> **Goal of the exercise**
Each line below should be repeated exactly as it stands.

Data for review Block Start

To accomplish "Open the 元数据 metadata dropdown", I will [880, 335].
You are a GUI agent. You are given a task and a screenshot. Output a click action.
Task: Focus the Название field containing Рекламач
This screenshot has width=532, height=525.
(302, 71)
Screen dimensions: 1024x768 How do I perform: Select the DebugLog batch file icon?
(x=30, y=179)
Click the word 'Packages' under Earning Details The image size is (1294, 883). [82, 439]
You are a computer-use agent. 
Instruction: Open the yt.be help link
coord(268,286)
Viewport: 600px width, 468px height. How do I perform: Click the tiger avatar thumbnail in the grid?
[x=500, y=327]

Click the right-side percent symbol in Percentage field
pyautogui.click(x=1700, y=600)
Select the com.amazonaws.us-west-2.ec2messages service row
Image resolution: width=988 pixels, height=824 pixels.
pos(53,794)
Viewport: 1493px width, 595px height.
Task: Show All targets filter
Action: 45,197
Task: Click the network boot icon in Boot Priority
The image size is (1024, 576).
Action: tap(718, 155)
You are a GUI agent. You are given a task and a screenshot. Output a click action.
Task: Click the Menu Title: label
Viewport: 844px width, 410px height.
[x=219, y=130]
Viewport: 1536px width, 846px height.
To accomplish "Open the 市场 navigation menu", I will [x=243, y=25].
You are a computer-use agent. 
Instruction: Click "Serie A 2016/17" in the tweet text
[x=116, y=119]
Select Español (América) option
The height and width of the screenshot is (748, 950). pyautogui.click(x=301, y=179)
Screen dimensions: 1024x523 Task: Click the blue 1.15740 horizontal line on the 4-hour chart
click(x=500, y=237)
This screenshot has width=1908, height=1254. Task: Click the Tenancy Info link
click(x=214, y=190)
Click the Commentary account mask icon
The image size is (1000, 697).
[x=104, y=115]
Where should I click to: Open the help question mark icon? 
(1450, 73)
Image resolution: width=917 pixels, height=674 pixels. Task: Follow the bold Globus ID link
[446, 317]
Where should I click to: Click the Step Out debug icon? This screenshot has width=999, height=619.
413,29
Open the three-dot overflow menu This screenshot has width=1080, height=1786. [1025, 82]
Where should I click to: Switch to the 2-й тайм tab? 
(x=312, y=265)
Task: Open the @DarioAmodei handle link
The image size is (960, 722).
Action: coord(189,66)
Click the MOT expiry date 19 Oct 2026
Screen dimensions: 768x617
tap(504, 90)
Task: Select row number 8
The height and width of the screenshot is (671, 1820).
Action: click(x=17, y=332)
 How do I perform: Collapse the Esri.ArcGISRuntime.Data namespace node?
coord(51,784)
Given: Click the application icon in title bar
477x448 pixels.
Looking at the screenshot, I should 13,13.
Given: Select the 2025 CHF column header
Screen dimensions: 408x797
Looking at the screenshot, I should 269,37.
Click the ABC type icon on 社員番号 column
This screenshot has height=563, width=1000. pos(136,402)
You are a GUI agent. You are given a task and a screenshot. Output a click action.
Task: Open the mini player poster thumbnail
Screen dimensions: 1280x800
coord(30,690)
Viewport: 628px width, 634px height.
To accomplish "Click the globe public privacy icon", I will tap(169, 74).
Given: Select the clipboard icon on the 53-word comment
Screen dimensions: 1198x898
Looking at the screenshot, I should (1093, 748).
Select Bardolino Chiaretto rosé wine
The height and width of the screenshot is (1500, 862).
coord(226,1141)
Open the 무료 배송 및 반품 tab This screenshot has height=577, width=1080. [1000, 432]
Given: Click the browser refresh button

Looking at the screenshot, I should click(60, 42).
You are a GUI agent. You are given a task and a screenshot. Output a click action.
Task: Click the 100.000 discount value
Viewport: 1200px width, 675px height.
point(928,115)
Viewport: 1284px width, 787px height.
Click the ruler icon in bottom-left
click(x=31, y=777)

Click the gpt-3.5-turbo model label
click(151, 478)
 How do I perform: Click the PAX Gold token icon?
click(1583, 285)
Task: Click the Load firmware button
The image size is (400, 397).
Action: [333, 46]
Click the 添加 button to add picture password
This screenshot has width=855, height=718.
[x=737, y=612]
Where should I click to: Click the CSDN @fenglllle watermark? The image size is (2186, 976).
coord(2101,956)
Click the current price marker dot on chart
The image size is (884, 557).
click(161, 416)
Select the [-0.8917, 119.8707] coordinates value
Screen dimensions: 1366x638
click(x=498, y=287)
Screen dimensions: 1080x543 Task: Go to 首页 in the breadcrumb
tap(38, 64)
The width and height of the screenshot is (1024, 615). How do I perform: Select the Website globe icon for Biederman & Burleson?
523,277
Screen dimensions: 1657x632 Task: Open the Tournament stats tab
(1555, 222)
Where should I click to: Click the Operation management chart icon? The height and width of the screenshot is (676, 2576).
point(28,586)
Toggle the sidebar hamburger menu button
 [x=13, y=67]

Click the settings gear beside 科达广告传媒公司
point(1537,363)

Data for review Block End

> **Answer for this exercise**
To accomplish "Open the 元数据 metadata dropdown", I will [880, 335].
You are a GUI agent. You are given a task and a screenshot. Output a click action.
Task: Focus the Название field containing Рекламач
This screenshot has width=532, height=525.
(302, 71)
Screen dimensions: 1024x768 How do I perform: Select the DebugLog batch file icon?
(x=30, y=179)
Click the word 'Packages' under Earning Details The image size is (1294, 883). [82, 439]
You are a computer-use agent. 
Instruction: Open the yt.be help link
coord(268,286)
Viewport: 600px width, 468px height. How do I perform: Click the tiger avatar thumbnail in the grid?
[x=500, y=327]

Click the right-side percent symbol in Percentage field
pyautogui.click(x=1700, y=600)
Select the com.amazonaws.us-west-2.ec2messages service row
Image resolution: width=988 pixels, height=824 pixels.
pos(53,794)
Viewport: 1493px width, 595px height.
Task: Show All targets filter
Action: 45,197
Task: Click the network boot icon in Boot Priority
The image size is (1024, 576).
Action: tap(718, 155)
You are a GUI agent. You are given a task and a screenshot. Output a click action.
Task: Click the Menu Title: label
Viewport: 844px width, 410px height.
[x=219, y=130]
Viewport: 1536px width, 846px height.
To accomplish "Open the 市场 navigation menu", I will [x=243, y=25].
You are a computer-use agent. 
Instruction: Click "Serie A 2016/17" in the tweet text
[x=116, y=119]
Select Español (América) option
The height and width of the screenshot is (748, 950). pyautogui.click(x=301, y=179)
Screen dimensions: 1024x523 Task: Click the blue 1.15740 horizontal line on the 4-hour chart
click(x=500, y=237)
This screenshot has width=1908, height=1254. Task: Click the Tenancy Info link
click(x=214, y=190)
Click the Commentary account mask icon
The image size is (1000, 697).
[x=104, y=115]
Where should I click to: Open the help question mark icon? 
(1450, 73)
Image resolution: width=917 pixels, height=674 pixels. Task: Follow the bold Globus ID link
[446, 317]
Where should I click to: Click the Step Out debug icon? This screenshot has width=999, height=619.
413,29
Open the three-dot overflow menu This screenshot has width=1080, height=1786. [1025, 82]
Where should I click to: Switch to the 2-й тайм tab? 
(x=312, y=265)
Task: Open the @DarioAmodei handle link
The image size is (960, 722).
Action: coord(189,66)
Click the MOT expiry date 19 Oct 2026
Screen dimensions: 768x617
tap(504, 90)
Task: Select row number 8
The height and width of the screenshot is (671, 1820).
Action: click(x=17, y=332)
 How do I perform: Collapse the Esri.ArcGISRuntime.Data namespace node?
coord(51,784)
Given: Click the application icon in title bar
477x448 pixels.
Looking at the screenshot, I should 13,13.
Given: Select the 2025 CHF column header
Screen dimensions: 408x797
Looking at the screenshot, I should 269,37.
Click the ABC type icon on 社員番号 column
This screenshot has height=563, width=1000. pos(136,402)
You are a GUI agent. You are given a task and a screenshot. Output a click action.
Task: Open the mini player poster thumbnail
Screen dimensions: 1280x800
coord(30,690)
Viewport: 628px width, 634px height.
To accomplish "Click the globe public privacy icon", I will tap(169, 74).
Given: Select the clipboard icon on the 53-word comment
Screen dimensions: 1198x898
Looking at the screenshot, I should (1093, 748).
Select Bardolino Chiaretto rosé wine
The height and width of the screenshot is (1500, 862).
coord(226,1141)
Open the 무료 배송 및 반품 tab This screenshot has height=577, width=1080. [1000, 432]
Given: Click the browser refresh button

Looking at the screenshot, I should click(60, 42).
You are a GUI agent. You are given a task and a screenshot. Output a click action.
Task: Click the 100.000 discount value
Viewport: 1200px width, 675px height.
point(928,115)
Viewport: 1284px width, 787px height.
Click the ruler icon in bottom-left
click(x=31, y=777)

Click the gpt-3.5-turbo model label
click(151, 478)
 How do I perform: Click the PAX Gold token icon?
click(1583, 285)
Task: Click the Load firmware button
The image size is (400, 397).
Action: [333, 46]
Click the 添加 button to add picture password
This screenshot has width=855, height=718.
[x=737, y=612]
Where should I click to: Click the CSDN @fenglllle watermark? The image size is (2186, 976).
coord(2101,956)
Click the current price marker dot on chart
The image size is (884, 557).
click(161, 416)
Select the [-0.8917, 119.8707] coordinates value
Screen dimensions: 1366x638
click(x=498, y=287)
Screen dimensions: 1080x543 Task: Go to 首页 in the breadcrumb
tap(38, 64)
The width and height of the screenshot is (1024, 615). How do I perform: Select the Website globe icon for Biederman & Burleson?
523,277
Screen dimensions: 1657x632 Task: Open the Tournament stats tab
(1555, 222)
Where should I click to: Click the Operation management chart icon? The height and width of the screenshot is (676, 2576).
point(28,586)
Toggle the sidebar hamburger menu button
 [x=13, y=67]

Click the settings gear beside 科达广告传媒公司
point(1537,363)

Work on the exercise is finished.